3.12 - The Brass Tower: Part Three (Draft 2)

Year Null. Brass Tower - Heaven

JIRA ne’JIRAL

Jira rubbed the strain out of her eyes and sat up. A stinging pain surged through the right side of her scalp, and a deft touch of her fingers felt the hints of a split in her flesh. Pulling her hand away from the spot revealed to her tiny brushes of blood on her fingertips.

“You hit your head off the wall when you fell,” Prokos explained as he helped her up off the ground. “It wasn’t hard enough to cause too much damage, thankfully. Just a scratch. Nothing that says major damage to the head.”

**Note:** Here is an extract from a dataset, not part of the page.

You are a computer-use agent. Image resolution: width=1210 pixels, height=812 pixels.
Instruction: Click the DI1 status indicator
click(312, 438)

“I wouldn’t be so sure,” Orlantha jibed.

“Orlantha, not now,” Gíla muttered, approaching Jira with a slight curve of a smile on her black, ursine lips. “Are you good enough to move, Jira?”

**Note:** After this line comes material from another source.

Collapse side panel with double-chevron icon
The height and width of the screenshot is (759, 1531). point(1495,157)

Jira lifted her leg and flexed it out. She repeated the motion with the other and twisted her back to loosen the stiffness. “I am. Though, I am not entirely sure I want to continue moving on in this place.”

“Well, we’re going to have to,” Orlantha said. “We got a man to revive and a God to kill.” She pointed at the hunk of flesh that Jira recognized as Sodon. For some reason, she felt nothing to the words ‘God to kill.’ It was as if she had expected to hear them.

“How did Sodon die?” she asked with the barest hint of emotion.

“The wasteland outside. It killed everyone he was with and turned them against each other. I came upon the scene of the latter, and it was…I did what I could,” Gíla explained.

Jira nodded. “I thank you for trying, Gíla.” She shifted her gaze to the man who was as feral as he was human. He sat sideways in a pew, arms folded over the back as he rested his head on his bicep. “And who are you?”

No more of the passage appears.